As Bryant seniors Emerson Swartz, Jose Espinal, Alexander Valente, and Eduardo Peralta tour the North Kingstown headquarters of Edesia Nutrition, the weight of their assignment is never out of mind — or out of view.
Hung throughout the facility are giant portraits of children who overcame malnutrition with the aid of Edesia’s products. The photos bring home the directive that Professor of Operations and Supply Chain Management Chris Roethlein, Ph.D., P’15, P’24, founder and director of the Global Supply Chain Management practicum, shared during the student team’s first meeting.
“We’re going to have a special metric for this project,” he tells the students assigned to aiding Edesia in its efforts — one of five teams working with different organizations during the spring semester. “We’re going to measure this project not just in money saved, but in lives saved.”

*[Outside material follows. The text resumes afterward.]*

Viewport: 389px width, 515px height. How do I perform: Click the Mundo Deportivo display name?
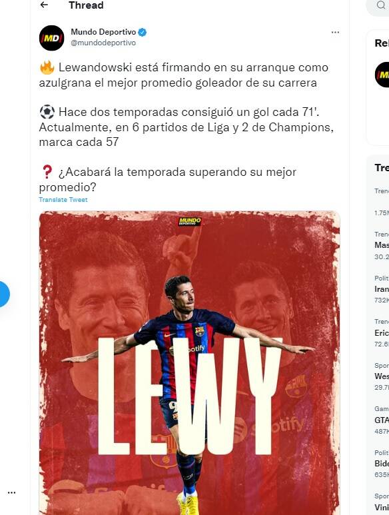(103, 32)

Through the supply chain practicum, Bryant seniors help real companies solve real business problems — from finding sourcing partners for Tiffany & Co. to examining automation options for Barrett Distribution Centers to streamlining purchasing strategies for Sikorsky-Lockheed. Since 2010, the student consultants have saved their clients more than $261 million.
“Our clients trust our students with their data and trust the way they go about understanding an issue and solving a problem; they also believe in our students and their skillsets,” says Roethlein. “There is nothing more thrilling to our students than knowing that they have solved an industry problem, contributed to a company’s success, and their client is very happy.”

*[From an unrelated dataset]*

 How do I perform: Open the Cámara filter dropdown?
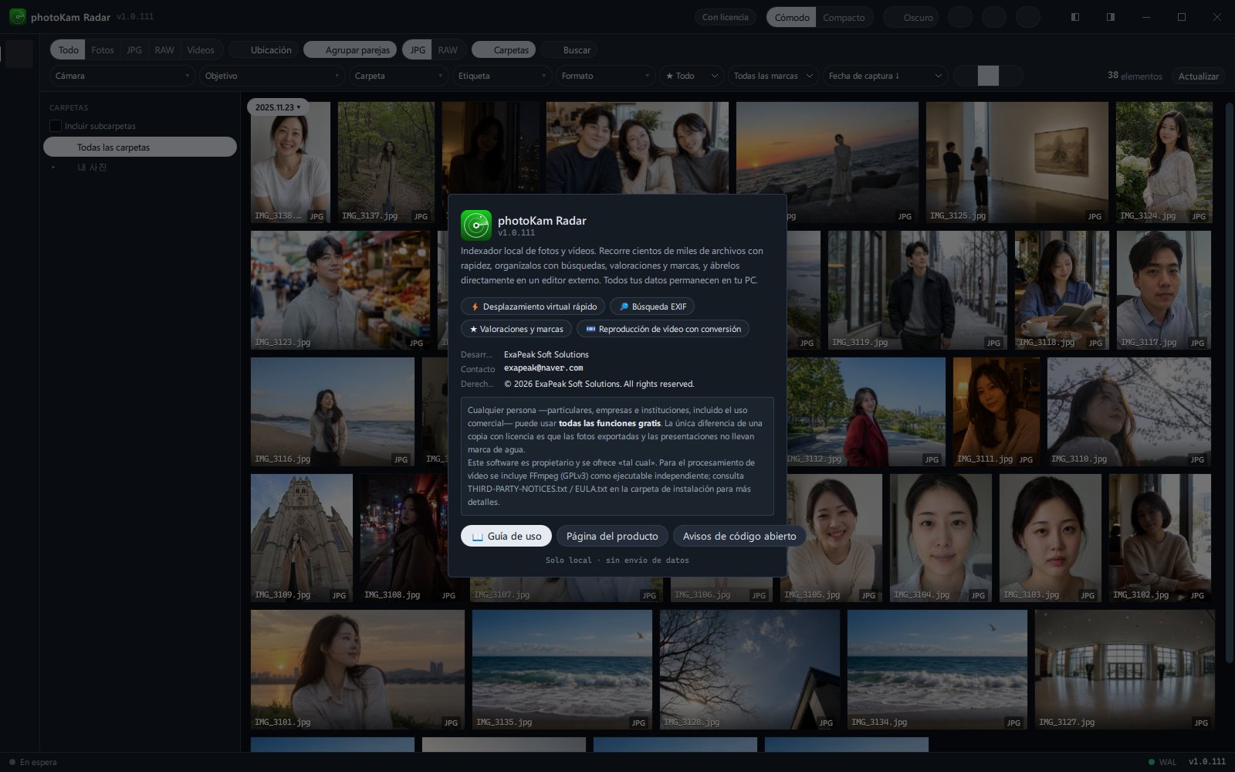pos(122,76)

The course is perfect preparation for the real world because it is the real world, advises Roethlein. “This work will require nothing less than your A game,” he warns the students. He also informs them that failure is not an option.
That maxim is especially true for the students working with Edesia, a nonprofit social enterprise founded by Navyn Salem ’14H. To date, Edesia — which partners with humanitarian aid organizations including UNICEF and USAID — has saved more than 23 million lives with its ready-to-eat, shelf-stable peanut paste that can cure malnutrition in a child in eight weeks.

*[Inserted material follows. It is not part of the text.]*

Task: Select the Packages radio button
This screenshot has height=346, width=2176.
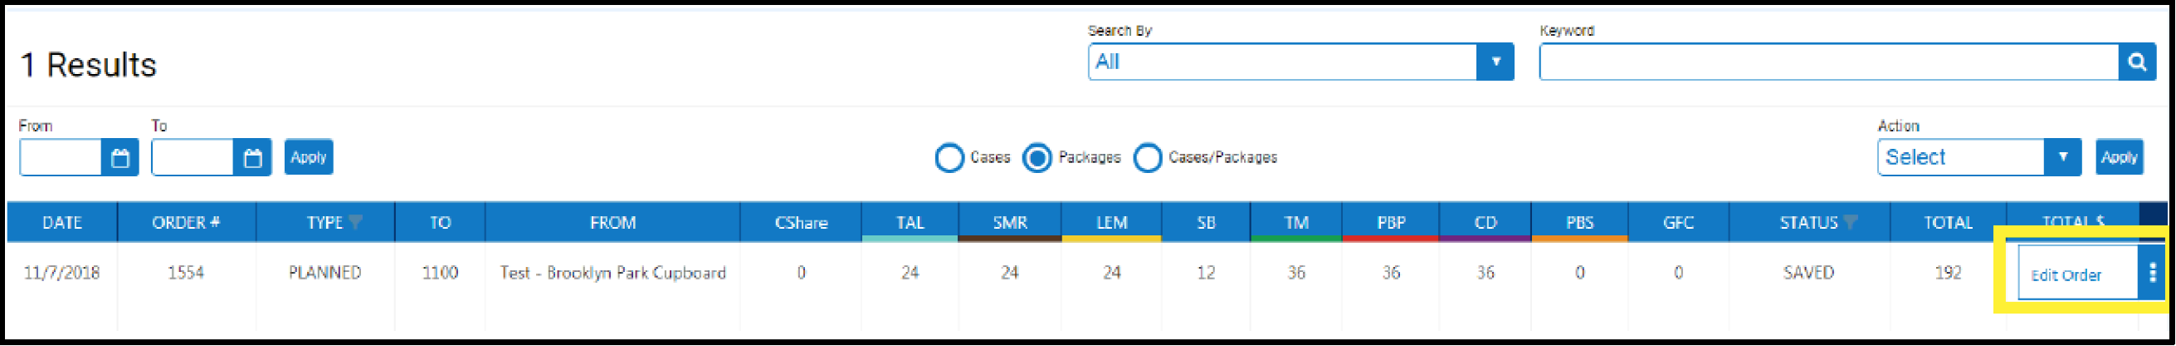Action: [1037, 158]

“We have an opportunity to really help people here. You don’t want to waste it.”
The recent recipient of a $137 million gift from the Bezos family to help grow the nonprofit’s operations both locally and abroad, Edesia is currently undergoing a major expansion to increase its production capacity. In the meantime, though, they’re looking to the Bryant students for help with planning the transition — because any disruption in production could mean lives lost.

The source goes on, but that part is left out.